### WHAT THE EXERCISE ASKS:
Reproduce each of the following rows verbatim, in its original order.

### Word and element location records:

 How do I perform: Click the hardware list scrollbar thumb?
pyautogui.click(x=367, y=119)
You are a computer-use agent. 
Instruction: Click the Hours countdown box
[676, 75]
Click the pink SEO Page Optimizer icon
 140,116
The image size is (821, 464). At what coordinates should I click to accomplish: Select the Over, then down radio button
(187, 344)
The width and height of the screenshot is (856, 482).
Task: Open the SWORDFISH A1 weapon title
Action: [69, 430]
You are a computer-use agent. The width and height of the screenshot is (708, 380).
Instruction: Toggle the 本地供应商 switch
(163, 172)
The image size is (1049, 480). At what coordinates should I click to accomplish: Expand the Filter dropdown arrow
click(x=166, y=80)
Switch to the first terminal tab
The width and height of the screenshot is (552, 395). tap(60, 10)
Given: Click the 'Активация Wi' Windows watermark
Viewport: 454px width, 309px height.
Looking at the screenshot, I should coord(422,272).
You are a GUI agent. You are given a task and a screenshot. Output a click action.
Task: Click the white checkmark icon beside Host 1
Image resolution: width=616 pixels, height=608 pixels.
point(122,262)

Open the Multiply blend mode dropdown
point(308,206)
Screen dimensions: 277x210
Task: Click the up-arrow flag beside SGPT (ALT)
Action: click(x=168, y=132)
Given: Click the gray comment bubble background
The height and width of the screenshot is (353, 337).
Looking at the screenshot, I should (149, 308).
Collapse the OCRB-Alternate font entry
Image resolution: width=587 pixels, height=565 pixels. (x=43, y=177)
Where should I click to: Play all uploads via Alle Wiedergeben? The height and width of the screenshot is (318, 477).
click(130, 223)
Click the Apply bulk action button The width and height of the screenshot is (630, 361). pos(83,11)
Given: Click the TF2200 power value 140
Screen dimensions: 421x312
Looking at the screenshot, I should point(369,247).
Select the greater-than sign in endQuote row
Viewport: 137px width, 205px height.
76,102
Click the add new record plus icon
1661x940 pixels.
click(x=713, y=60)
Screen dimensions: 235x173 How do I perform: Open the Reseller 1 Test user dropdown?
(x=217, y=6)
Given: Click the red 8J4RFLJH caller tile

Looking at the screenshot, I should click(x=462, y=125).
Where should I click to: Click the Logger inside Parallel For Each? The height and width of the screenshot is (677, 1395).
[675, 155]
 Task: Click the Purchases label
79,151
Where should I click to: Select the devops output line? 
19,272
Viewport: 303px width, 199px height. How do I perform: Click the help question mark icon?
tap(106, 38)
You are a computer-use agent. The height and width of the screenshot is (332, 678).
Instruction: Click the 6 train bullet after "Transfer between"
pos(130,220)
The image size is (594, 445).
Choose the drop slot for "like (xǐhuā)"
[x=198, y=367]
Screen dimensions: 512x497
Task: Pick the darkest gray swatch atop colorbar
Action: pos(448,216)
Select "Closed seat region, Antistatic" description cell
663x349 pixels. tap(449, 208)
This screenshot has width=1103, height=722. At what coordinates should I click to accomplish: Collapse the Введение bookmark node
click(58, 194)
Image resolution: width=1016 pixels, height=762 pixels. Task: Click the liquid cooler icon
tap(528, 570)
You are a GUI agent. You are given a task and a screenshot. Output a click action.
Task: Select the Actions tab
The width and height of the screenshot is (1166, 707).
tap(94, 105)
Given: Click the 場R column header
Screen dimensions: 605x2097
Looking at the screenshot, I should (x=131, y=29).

### IN RESPONSE:
 How do I perform: Click the hardware list scrollbar thumb?
pyautogui.click(x=367, y=119)
You are a computer-use agent. 
Instruction: Click the Hours countdown box
[676, 75]
Click the pink SEO Page Optimizer icon
 140,116
The image size is (821, 464). At what coordinates should I click to accomplish: Select the Over, then down radio button
(187, 344)
The width and height of the screenshot is (856, 482).
Task: Open the SWORDFISH A1 weapon title
Action: [69, 430]
You are a computer-use agent. The width and height of the screenshot is (708, 380).
Instruction: Toggle the 本地供应商 switch
(163, 172)
The image size is (1049, 480). At what coordinates should I click to accomplish: Expand the Filter dropdown arrow
click(x=166, y=80)
Switch to the first terminal tab
The width and height of the screenshot is (552, 395). tap(60, 10)
Given: Click the 'Активация Wi' Windows watermark
Viewport: 454px width, 309px height.
Looking at the screenshot, I should coord(422,272).
You are a GUI agent. You are given a task and a screenshot. Output a click action.
Task: Click the white checkmark icon beside Host 1
Image resolution: width=616 pixels, height=608 pixels.
point(122,262)

Open the Multiply blend mode dropdown
point(308,206)
Screen dimensions: 277x210
Task: Click the up-arrow flag beside SGPT (ALT)
Action: click(x=168, y=132)
Given: Click the gray comment bubble background
The height and width of the screenshot is (353, 337).
Looking at the screenshot, I should (149, 308).
Collapse the OCRB-Alternate font entry
Image resolution: width=587 pixels, height=565 pixels. (x=43, y=177)
Where should I click to: Play all uploads via Alle Wiedergeben? The height and width of the screenshot is (318, 477).
click(130, 223)
Click the Apply bulk action button The width and height of the screenshot is (630, 361). pos(83,11)
Given: Click the TF2200 power value 140
Screen dimensions: 421x312
Looking at the screenshot, I should point(369,247).
Select the greater-than sign in endQuote row
Viewport: 137px width, 205px height.
76,102
Click the add new record plus icon
1661x940 pixels.
click(x=713, y=60)
Screen dimensions: 235x173 How do I perform: Open the Reseller 1 Test user dropdown?
(x=217, y=6)
Given: Click the red 8J4RFLJH caller tile

Looking at the screenshot, I should click(x=462, y=125).
Where should I click to: Click the Logger inside Parallel For Each? The height and width of the screenshot is (677, 1395).
[675, 155]
 Task: Click the Purchases label
79,151
Where should I click to: Select the devops output line? 
19,272
Viewport: 303px width, 199px height. How do I perform: Click the help question mark icon?
tap(106, 38)
You are a computer-use agent. The height and width of the screenshot is (332, 678).
Instruction: Click the 6 train bullet after "Transfer between"
pos(130,220)
The image size is (594, 445).
Choose the drop slot for "like (xǐhuā)"
[x=198, y=367]
Screen dimensions: 512x497
Task: Pick the darkest gray swatch atop colorbar
Action: pos(448,216)
Select "Closed seat region, Antistatic" description cell
663x349 pixels. tap(449, 208)
This screenshot has width=1103, height=722. At what coordinates should I click to accomplish: Collapse the Введение bookmark node
click(58, 194)
Image resolution: width=1016 pixels, height=762 pixels. Task: Click the liquid cooler icon
tap(528, 570)
You are a GUI agent. You are given a task and a screenshot. Output a click action.
Task: Select the Actions tab
The width and height of the screenshot is (1166, 707).
tap(94, 105)
Given: Click the 場R column header
Screen dimensions: 605x2097
Looking at the screenshot, I should (x=131, y=29).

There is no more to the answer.